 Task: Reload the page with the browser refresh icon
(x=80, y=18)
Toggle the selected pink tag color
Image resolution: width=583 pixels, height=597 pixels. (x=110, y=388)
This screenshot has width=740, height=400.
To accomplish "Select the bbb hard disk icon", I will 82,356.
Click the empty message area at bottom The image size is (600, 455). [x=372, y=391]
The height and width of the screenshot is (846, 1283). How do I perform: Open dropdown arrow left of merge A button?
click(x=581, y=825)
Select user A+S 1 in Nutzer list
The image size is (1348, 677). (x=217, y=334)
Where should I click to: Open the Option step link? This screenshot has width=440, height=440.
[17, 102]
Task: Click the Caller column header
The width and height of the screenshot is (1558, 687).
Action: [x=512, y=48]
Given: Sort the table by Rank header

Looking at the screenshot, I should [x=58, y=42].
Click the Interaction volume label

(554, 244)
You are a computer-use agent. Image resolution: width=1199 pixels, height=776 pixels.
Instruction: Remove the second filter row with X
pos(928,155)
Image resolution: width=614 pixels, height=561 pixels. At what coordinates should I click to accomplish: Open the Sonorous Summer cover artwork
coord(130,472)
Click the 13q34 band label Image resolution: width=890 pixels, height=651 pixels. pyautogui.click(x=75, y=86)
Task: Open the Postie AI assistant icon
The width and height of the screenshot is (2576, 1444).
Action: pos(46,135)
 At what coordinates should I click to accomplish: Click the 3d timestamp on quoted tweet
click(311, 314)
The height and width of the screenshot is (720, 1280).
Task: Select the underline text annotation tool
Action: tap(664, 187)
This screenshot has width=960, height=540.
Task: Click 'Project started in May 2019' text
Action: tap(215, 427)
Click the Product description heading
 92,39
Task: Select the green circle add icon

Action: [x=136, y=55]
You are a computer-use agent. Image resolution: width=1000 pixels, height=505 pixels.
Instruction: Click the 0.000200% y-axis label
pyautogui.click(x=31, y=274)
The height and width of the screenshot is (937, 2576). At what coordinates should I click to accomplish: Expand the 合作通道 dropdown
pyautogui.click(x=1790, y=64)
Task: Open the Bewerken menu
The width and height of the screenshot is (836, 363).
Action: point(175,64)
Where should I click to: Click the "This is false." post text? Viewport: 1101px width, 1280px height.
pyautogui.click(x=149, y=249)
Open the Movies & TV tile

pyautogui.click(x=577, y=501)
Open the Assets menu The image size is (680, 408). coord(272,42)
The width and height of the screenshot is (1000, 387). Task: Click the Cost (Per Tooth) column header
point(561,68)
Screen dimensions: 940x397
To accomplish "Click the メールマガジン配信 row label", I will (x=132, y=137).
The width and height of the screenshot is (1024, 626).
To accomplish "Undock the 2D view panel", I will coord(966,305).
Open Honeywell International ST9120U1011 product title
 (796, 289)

────────────────────

EXERCISE DETAILS >> For each record above, print an exact copy.

RESPONSE TO THE TASK >>
 Task: Reload the page with the browser refresh icon
(x=80, y=18)
Toggle the selected pink tag color
Image resolution: width=583 pixels, height=597 pixels. (x=110, y=388)
This screenshot has width=740, height=400.
To accomplish "Select the bbb hard disk icon", I will 82,356.
Click the empty message area at bottom The image size is (600, 455). [x=372, y=391]
The height and width of the screenshot is (846, 1283). How do I perform: Open dropdown arrow left of merge A button?
click(x=581, y=825)
Select user A+S 1 in Nutzer list
The image size is (1348, 677). (x=217, y=334)
Where should I click to: Open the Option step link? This screenshot has width=440, height=440.
[17, 102]
Task: Click the Caller column header
The width and height of the screenshot is (1558, 687).
Action: [x=512, y=48]
Given: Sort the table by Rank header

Looking at the screenshot, I should [x=58, y=42].
Click the Interaction volume label

(554, 244)
You are a computer-use agent. Image resolution: width=1199 pixels, height=776 pixels.
Instruction: Remove the second filter row with X
pos(928,155)
Image resolution: width=614 pixels, height=561 pixels. At what coordinates should I click to accomplish: Open the Sonorous Summer cover artwork
coord(130,472)
Click the 13q34 band label Image resolution: width=890 pixels, height=651 pixels. pyautogui.click(x=75, y=86)
Task: Open the Postie AI assistant icon
The width and height of the screenshot is (2576, 1444).
Action: pos(46,135)
 At what coordinates should I click to accomplish: Click the 3d timestamp on quoted tweet
click(311, 314)
The height and width of the screenshot is (720, 1280).
Task: Select the underline text annotation tool
Action: tap(664, 187)
This screenshot has width=960, height=540.
Task: Click 'Project started in May 2019' text
Action: tap(215, 427)
Click the Product description heading
 92,39
Task: Select the green circle add icon

Action: [x=136, y=55]
You are a computer-use agent. Image resolution: width=1000 pixels, height=505 pixels.
Instruction: Click the 0.000200% y-axis label
pyautogui.click(x=31, y=274)
The height and width of the screenshot is (937, 2576). At what coordinates should I click to accomplish: Expand the 合作通道 dropdown
pyautogui.click(x=1790, y=64)
Task: Open the Bewerken menu
The width and height of the screenshot is (836, 363).
Action: point(175,64)
Where should I click to: Click the "This is false." post text? Viewport: 1101px width, 1280px height.
pyautogui.click(x=149, y=249)
Open the Movies & TV tile

pyautogui.click(x=577, y=501)
Open the Assets menu The image size is (680, 408). coord(272,42)
The width and height of the screenshot is (1000, 387). Task: Click the Cost (Per Tooth) column header
point(561,68)
Screen dimensions: 940x397
To accomplish "Click the メールマガジン配信 row label", I will (x=132, y=137).
The width and height of the screenshot is (1024, 626).
To accomplish "Undock the 2D view panel", I will coord(966,305).
Open Honeywell International ST9120U1011 product title
 (796, 289)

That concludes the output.